SUPPLIED DATA |
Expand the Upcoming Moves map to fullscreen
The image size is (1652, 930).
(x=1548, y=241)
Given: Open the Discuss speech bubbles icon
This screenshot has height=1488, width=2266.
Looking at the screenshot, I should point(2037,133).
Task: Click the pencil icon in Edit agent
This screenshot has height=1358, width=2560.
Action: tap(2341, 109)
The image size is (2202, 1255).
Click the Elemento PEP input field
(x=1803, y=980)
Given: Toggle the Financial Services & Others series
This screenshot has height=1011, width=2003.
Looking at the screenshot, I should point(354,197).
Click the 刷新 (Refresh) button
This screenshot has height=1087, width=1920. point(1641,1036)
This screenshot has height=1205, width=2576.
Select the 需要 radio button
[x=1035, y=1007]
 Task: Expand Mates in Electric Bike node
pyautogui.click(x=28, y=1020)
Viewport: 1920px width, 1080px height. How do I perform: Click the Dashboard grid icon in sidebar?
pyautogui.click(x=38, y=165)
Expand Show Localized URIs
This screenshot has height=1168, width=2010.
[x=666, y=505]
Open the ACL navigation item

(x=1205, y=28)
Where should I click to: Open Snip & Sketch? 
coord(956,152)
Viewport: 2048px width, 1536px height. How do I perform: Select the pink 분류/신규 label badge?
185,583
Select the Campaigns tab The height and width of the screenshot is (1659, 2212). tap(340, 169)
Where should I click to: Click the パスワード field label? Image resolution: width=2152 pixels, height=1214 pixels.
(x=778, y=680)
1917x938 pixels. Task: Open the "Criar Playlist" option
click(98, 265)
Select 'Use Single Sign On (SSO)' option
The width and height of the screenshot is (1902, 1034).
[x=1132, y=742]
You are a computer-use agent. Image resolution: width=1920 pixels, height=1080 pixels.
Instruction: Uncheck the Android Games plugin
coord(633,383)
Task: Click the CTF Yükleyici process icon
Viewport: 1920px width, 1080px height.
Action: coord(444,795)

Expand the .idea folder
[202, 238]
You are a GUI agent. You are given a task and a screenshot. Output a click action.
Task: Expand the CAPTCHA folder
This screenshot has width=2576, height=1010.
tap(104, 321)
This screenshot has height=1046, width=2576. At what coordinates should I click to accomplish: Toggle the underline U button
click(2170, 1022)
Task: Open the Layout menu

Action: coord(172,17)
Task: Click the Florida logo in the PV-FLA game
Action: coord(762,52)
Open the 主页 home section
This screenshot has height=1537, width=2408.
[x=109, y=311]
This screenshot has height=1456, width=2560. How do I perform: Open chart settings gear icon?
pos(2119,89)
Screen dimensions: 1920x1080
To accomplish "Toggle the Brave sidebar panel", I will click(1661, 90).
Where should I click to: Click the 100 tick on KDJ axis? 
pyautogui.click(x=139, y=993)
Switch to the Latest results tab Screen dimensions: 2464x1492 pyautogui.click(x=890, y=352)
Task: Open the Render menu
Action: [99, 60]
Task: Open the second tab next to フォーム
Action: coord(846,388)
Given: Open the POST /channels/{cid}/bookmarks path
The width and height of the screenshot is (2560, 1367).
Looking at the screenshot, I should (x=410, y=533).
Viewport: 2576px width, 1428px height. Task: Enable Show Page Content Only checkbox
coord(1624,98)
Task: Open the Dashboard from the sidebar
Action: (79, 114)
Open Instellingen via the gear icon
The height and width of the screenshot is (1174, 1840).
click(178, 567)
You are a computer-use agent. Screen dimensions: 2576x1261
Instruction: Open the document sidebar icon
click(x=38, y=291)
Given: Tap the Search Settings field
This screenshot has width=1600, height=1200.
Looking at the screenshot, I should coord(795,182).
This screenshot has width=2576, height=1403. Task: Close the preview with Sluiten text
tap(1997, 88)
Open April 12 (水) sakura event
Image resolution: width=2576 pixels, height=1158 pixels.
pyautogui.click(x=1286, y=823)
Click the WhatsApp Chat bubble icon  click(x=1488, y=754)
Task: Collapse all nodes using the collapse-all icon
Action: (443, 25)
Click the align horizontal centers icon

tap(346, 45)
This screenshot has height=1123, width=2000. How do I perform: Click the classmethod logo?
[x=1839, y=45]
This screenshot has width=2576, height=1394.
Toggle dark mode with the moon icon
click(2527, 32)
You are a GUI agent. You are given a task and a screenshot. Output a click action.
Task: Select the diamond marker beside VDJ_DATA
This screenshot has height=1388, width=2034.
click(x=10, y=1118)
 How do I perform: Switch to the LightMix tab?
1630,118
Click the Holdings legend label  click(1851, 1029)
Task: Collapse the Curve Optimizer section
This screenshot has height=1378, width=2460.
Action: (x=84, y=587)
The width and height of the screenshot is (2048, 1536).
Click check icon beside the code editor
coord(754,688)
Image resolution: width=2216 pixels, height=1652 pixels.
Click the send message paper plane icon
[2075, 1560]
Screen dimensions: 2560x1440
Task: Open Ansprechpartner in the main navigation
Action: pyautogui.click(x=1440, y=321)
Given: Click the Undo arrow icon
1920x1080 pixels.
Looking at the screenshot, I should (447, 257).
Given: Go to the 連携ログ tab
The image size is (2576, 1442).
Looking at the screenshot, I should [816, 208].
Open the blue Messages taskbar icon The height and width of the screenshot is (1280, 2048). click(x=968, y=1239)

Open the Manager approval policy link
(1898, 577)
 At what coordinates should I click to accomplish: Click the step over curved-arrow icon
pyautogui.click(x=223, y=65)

THE TASK | Copy out, from the listing above, every line that contains the word "computer".

EXERCISE SOLUTION |
You are a computer-use agent. Image resolution: width=1920 pixels, height=1080 pixels.
You are a computer-use agent. Screen dimensions: 2576x1261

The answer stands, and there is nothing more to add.